Plugins can be configured per panda queue in $PANDA_HOME/etc/panda/panda_queueconfig.json. Here is an example of panda_queueconfig.json. For example,
"BNL_HARVESTER_TEST": {
...
"preparator":{
"name":"DummyPreparator",
"module":"pandaharvester.harvesterpreparator.dummy_preparator"
where name and module define the class name and the module name for the plugin, respectively. Internally “from [module] import [name]” is invoked. Each plugin should inherit from pandaharvester.harvestercore.plugin_base.PluginBase so that it can have arbitrary configuration parameters as long as their parameter names are not the same as name or module.For example,
"preparator":{
"name":"XyzPreparator",
"module":"pandaharvester.harvesterpreparator.xyz_preparator",
"host":"abc.cern.ch",
"port":123,
Then “host” and “port” can be used in the plugin as instance variables, i.e. self.host and self.port.
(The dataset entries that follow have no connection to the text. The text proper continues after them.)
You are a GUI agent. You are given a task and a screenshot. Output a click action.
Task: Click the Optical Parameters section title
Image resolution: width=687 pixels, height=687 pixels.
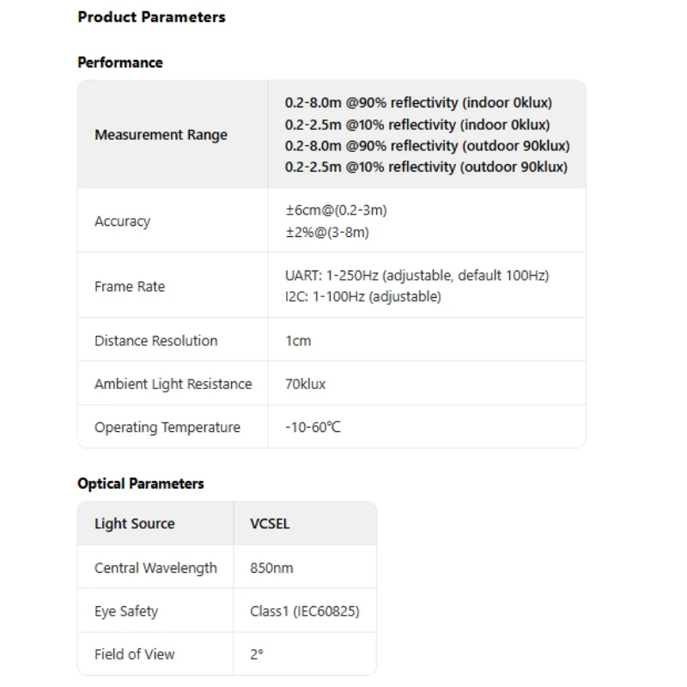pyautogui.click(x=140, y=483)
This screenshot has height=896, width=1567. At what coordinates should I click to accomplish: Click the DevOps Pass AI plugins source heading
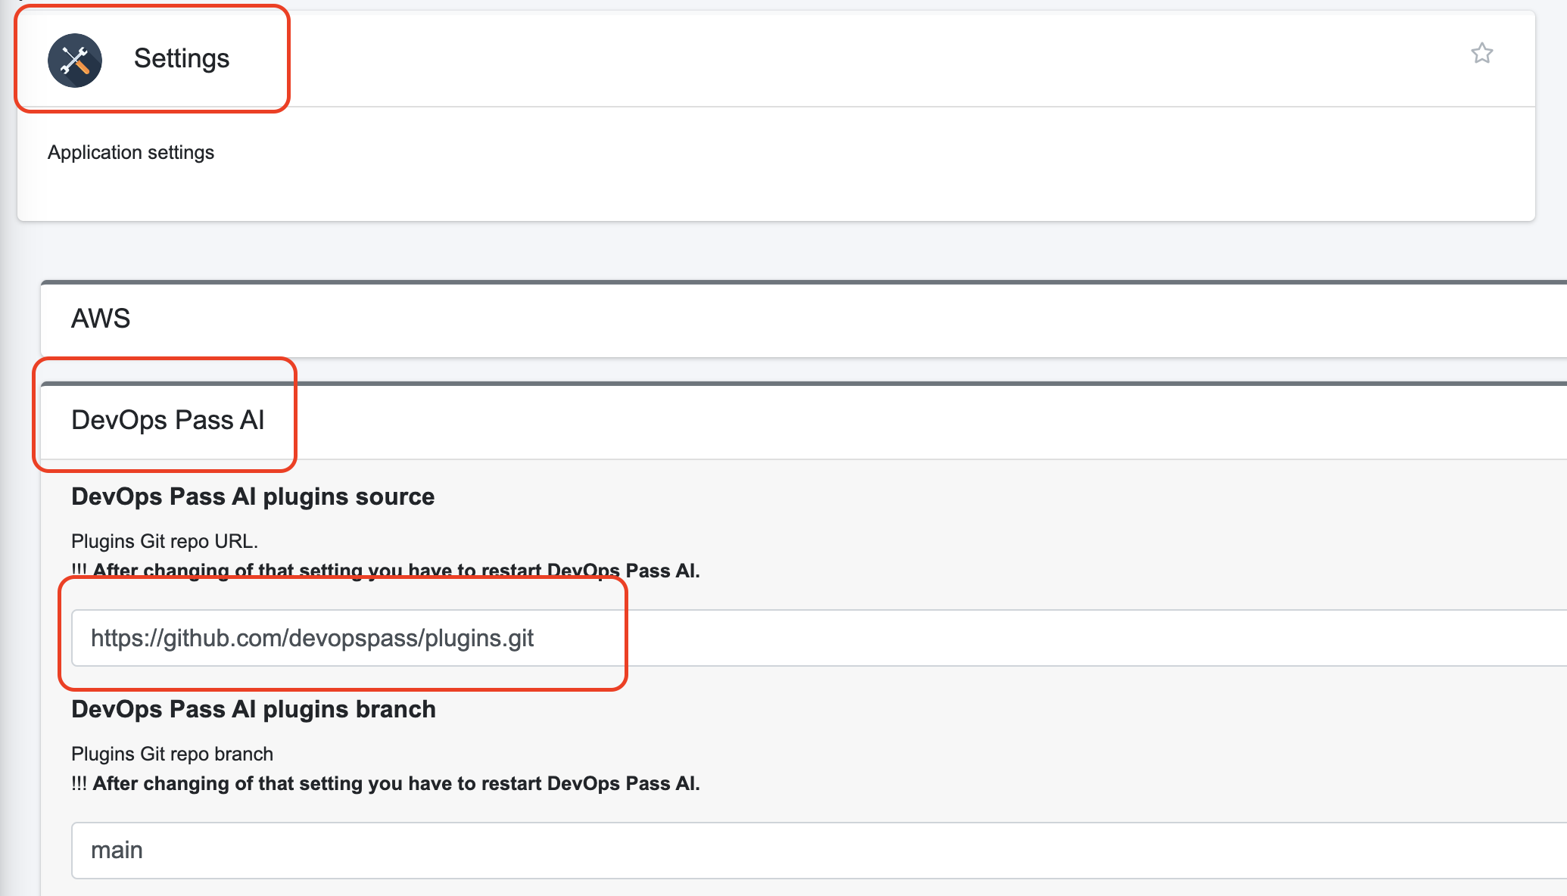[253, 497]
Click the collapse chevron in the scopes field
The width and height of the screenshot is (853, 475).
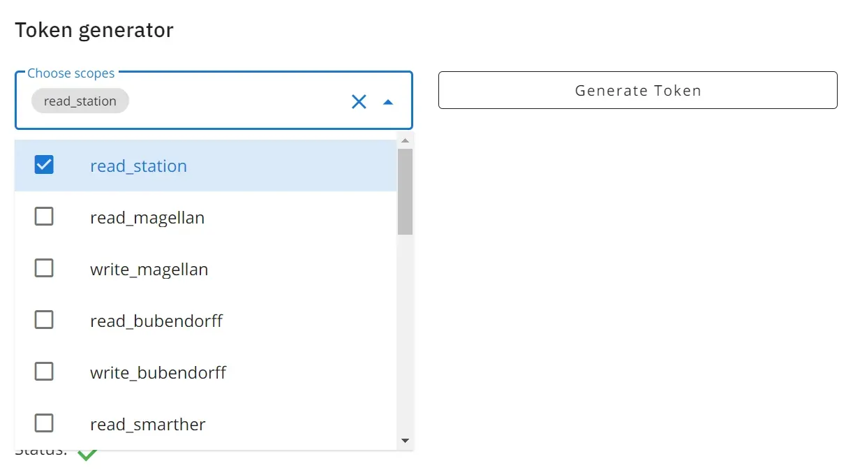click(388, 102)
Specifications of plugins and their methods are explained in the following sections.
def trigger_preparation(self, jobspec)
Trigger stage-in procedure synchronously or asynchronously for the job.
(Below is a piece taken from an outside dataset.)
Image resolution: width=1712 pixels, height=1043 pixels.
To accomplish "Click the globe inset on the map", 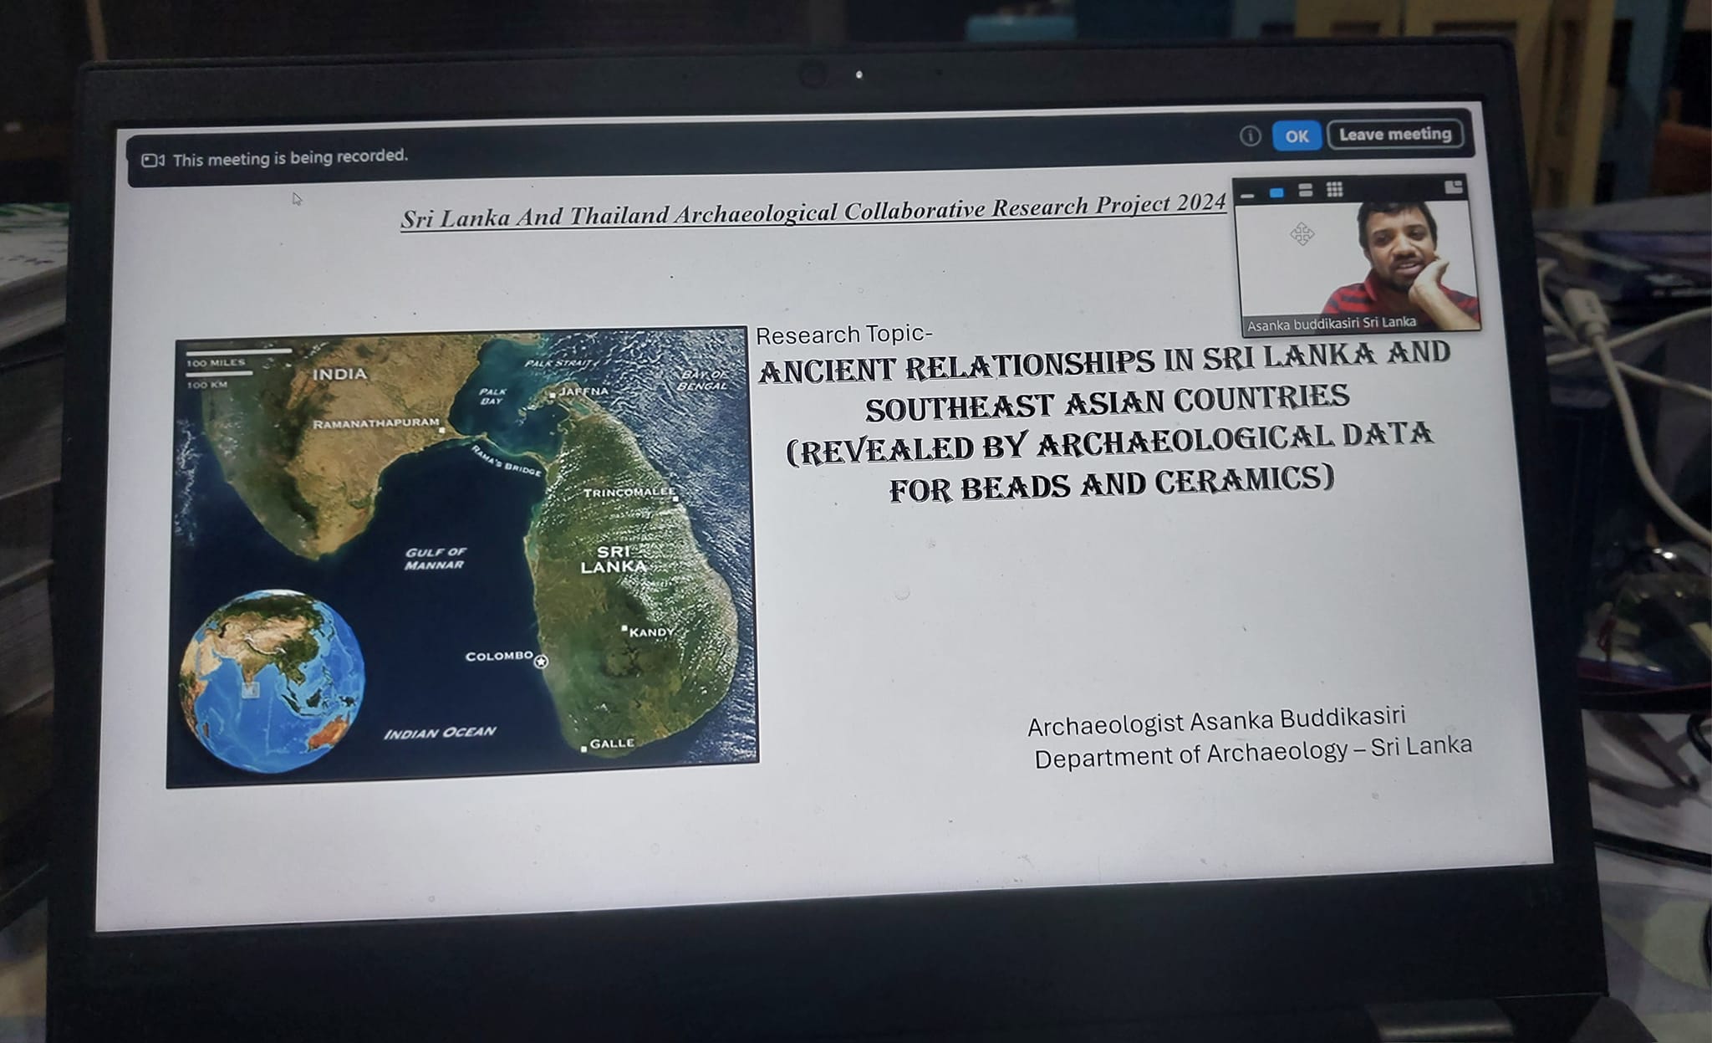I will (272, 680).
If the return code of this method is True, the job goes to the next step. If it is False,
preparator immediately gives up the job. If it is None, the job is retried after triggerInterval
seconds which is defined in the preparator section of panda_harvester.cfg.
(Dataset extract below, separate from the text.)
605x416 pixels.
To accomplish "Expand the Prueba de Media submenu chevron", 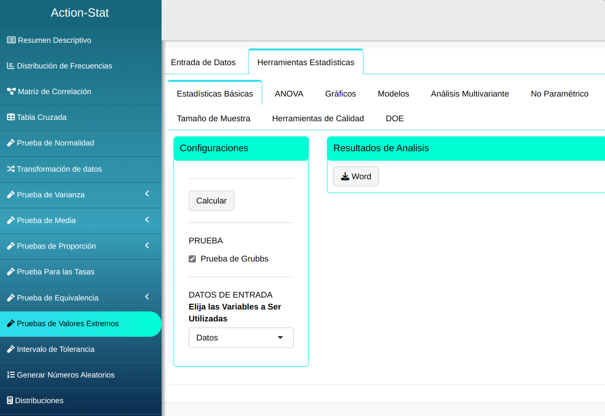I will click(x=147, y=220).
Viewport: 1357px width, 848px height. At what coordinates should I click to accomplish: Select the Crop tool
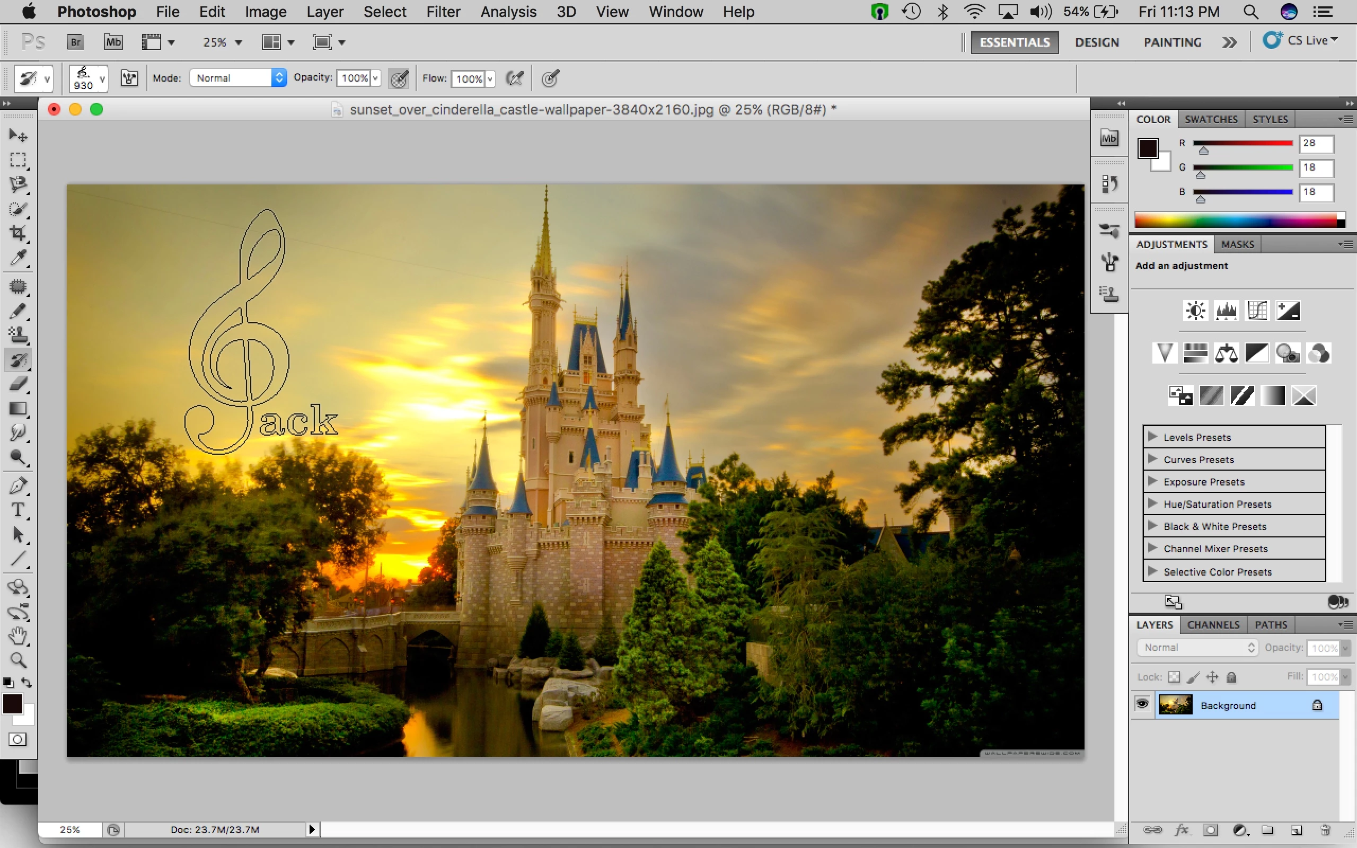point(18,233)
Input file attributes are available through jobspec.get_input_file_attributes(skip_ready=True)
which gives a dictionary. The key of the dictionary is LFN of the input file
and the value is a dictionary of file attributes. The attribute names are
fsize, guid, checksum, scope, dataset, attemptNr, and endpoint. attemptNr shows how many times
the file was tried so far. Grouping information such as transferID can be set to input files using
jobspec.set_group_to_files(id_map)
where id_map is
{groupID:'lfns':[lfn1, ...], 'status':status}
, and groupID and status are arbitrary strings.
Args:
name | type | description |
---|---|---|
jobspec | JobSpec | Job specifications |
Return:
name | type | description |
---|---|---|
return code | bool | True: success, False: fatal error, None: temporary error |
error dialog | string | Error dialog if any |
def resolve_input_paths(self, jobspec)
Set input file paths to jobspec.get_input_file_attributes[LFN]['path'] for the job. New input file attributes need to be set to jobspec using jobspec.set_input_file_paths() after setting the file paths.
Args:
name | type | description |
---|---|---|
jobspec | JobSpec | Job specifications |
Return:
name | type | description |
---|---|---|
return code | bool | True for success, False otherwise |
error dialog | string | Error dialog if any |
def check_status(self, jobspec)
Check status of stage-in procedure.
If the return code of this method is True, the job goes to the next step. If it is False,
preparator immediately gives up the job. If it is None, the job is retried after checkInterval
seconds which is defined in the preparator section of panda_harvester.cfg.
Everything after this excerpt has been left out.